OPINIÓN

Brasil como paradigma

Emilio Arteaga | Martes 08 de mayo de 2018

La situación de Brasil continúa evolucionando en una espiral de violencia, corrupción política, pérdida de control efectivo del estado en amplias zonas del país, especialmente en Río de Janeiro, a manos de bandas paramilitares y cárteles de narcotráfico e influencia, o interferencia, de la judicatura en la política del país.

El presidente Temer ha decidido desplegar, de nuevo, el ejército en las favelas de Río, lo que ya se hizo con ocasión del mundial de fútbol y las olimpiadas, y resultó un notorio fracaso. Tan pronto como acabaron los juegos olímpicos y se retiraron los soldados, la situación no tardó ni dos semanas en volver a la previa a la intervención militar y desde entonces ha empeorado. Las bandas de narcos y las de paramilitares, muchos de ellos expolicías y exbomberos al servicio de poderosos intereses económicos y políticos, campan por sus respetos y controlan amplias zonas de Río, donde aplican su ley al margen y por encima del estado.

El asesinato en marzo pasado de Marielle Franco, una activista social procedente de la favela de Maré, concejal del ayuntamiento y una de las voces más críticas en la denuncia de la violencia y la corrupción policial y política en las favelas y los desmanes de las milicias paramilitares, muchas formadas por expolicías y asociadas a políticos y partidos de la derecha y la ultraderecha.

La agresividad de muchos políticos de derecha y extrema derecha y de una parte del ejército se está incrementando de un modo alarmante.

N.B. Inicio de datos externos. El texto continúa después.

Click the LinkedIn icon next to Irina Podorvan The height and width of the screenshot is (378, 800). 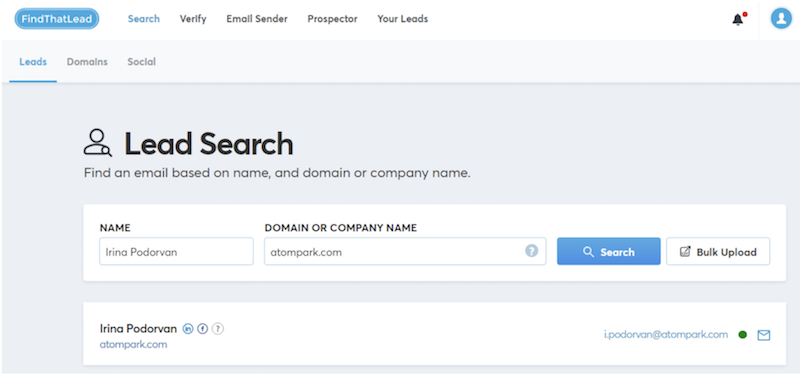coord(188,329)
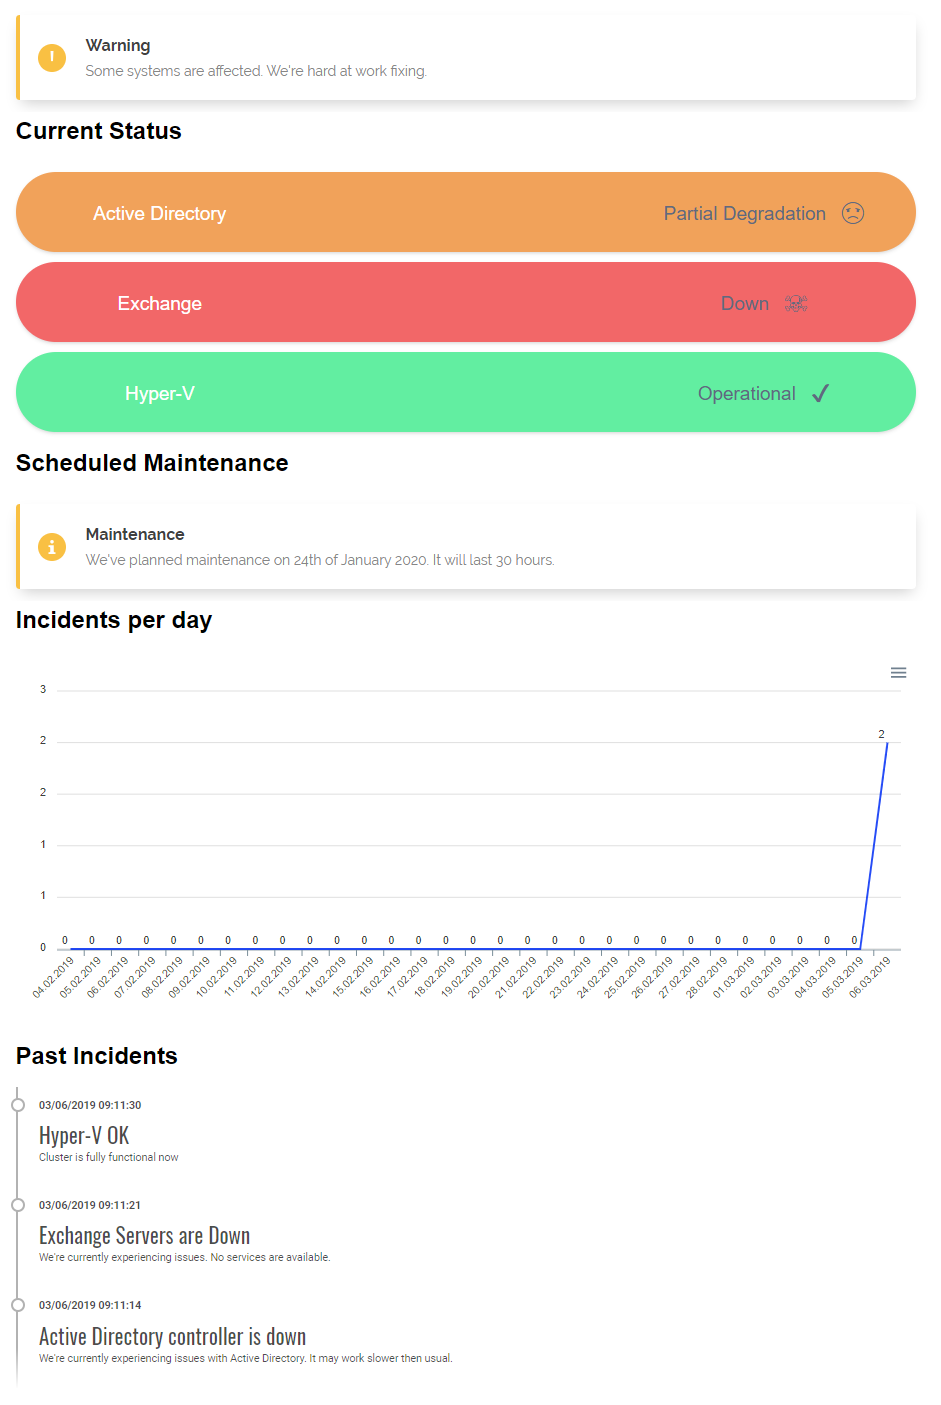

El ruido de sables empieza a ser demasiado audible. Jair Bolsonaro, exmilitar y candidato a la presidencia en las próximas elecciones por un partido de extrema derecha, es partidario de sacar a los militares a la calles e, incluso, de un golpe de estado militar. Por desgracia, es un mensaje que está siendo comprado por un porcentaje no despreciable de ciudadanos.

Y a la corrupción e ineptitud de los políticos, la violencia de los paramilitares y las amenazas de los militares se une la colaboración de las altas instancias de la judicatura. El presidente Temer, de cuya corrupción hay pruebas documentales, alcanzó la presidencia tras un traición a la presidenta Rouseff, con la que tenía un acuerdo parlamentario, en un vergonzoso proceso de “impeachment” parlamentario, aliándose con la extrema derecha, gracias a la excusa que le proporcionaron los tribunales, de un error en las cuentas del estado. Así que él, corrupto reconocido, destituyó a la presidenta, a la que no se acusado de corrupción, sino de errores contables, gracias a la complicidad y connivencia de tribunales y otros parlamentarios corruptos.

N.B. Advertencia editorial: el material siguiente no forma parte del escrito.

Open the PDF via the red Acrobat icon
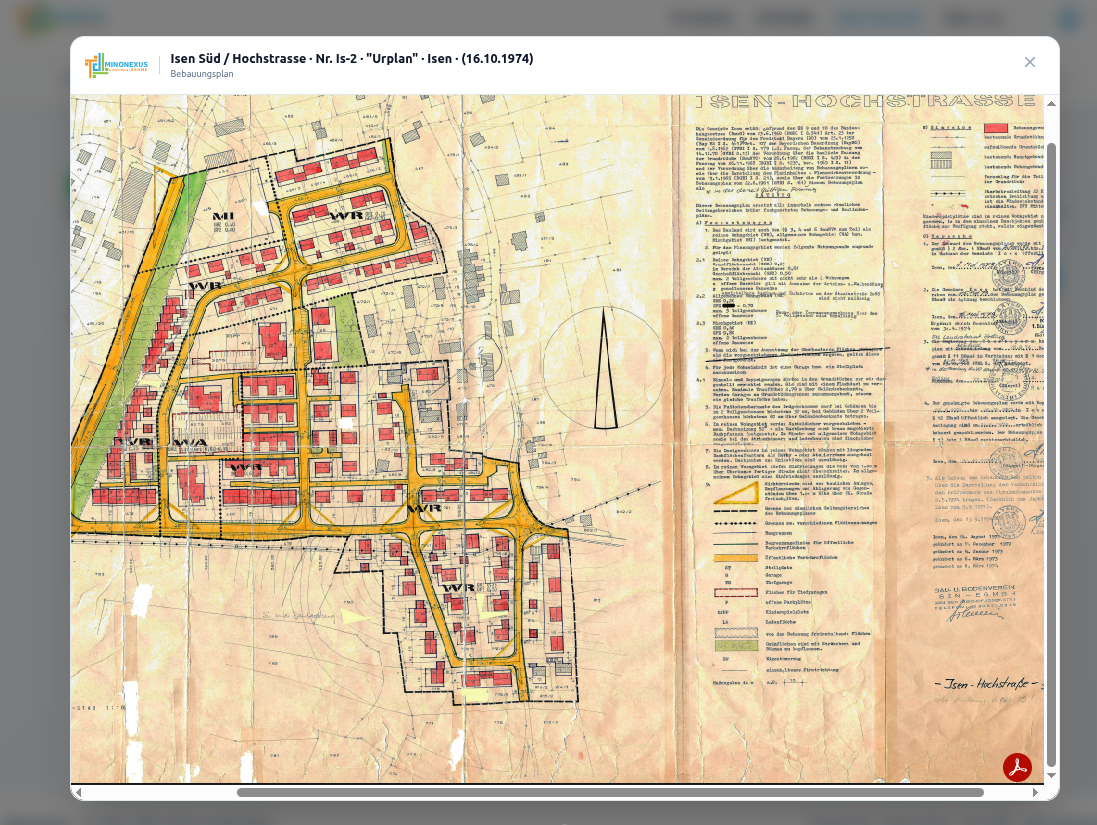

Cuando se expusieron pruebas documentales de su corrupción, la comisión parlamentaria ocupada del caso, con mayoría de sus partidarios, cerró el caso con rapidez y tampoco los tribunales lo admitieron. Al expresidente Lula da Silva, en cambio, lo han condenado y encarcelado por un asunto de posible corrupción no completamente demostrado y con el tribunal supremo bajo presiones de los militares. Los jueces, especialmente la alta magistratura, han actuado de modo decisivo en Brasil, modificando significativamente el mandato popular expresado en las urnas e influyendo en las próximas elecciones, al impedir que pueda presentarse el gran favorito, el propio Lula da Silva.

Los jueces no son elegidos por el voto de los ciudadanos, salvo en algún país, pocos, pero incluso en esos países son elegidos para hacer de jueces, no de parlamentarios ni de gobernantes. Por tanto, carecen de legitimidad, en tanto que jueces, para intervenir activamente en política. Su papel es aplicar las leyes, pero también velar por su correcta aplicación y por la defensa de los derechos de los ciudadanos, en ningún caso tienen derecho a modificar la voluntad democráticamente expresada por los votantes con procesos y sentencias que fuerzan y deforman el sentido de las leyes hasta conseguir un efecto que conculque las mayorías políticas surgidas del voto popular.

En Brasil se está sustituyendo un sistema democrático, imperfecto pero democrático, por una alianza de cleptocracia y critarquía.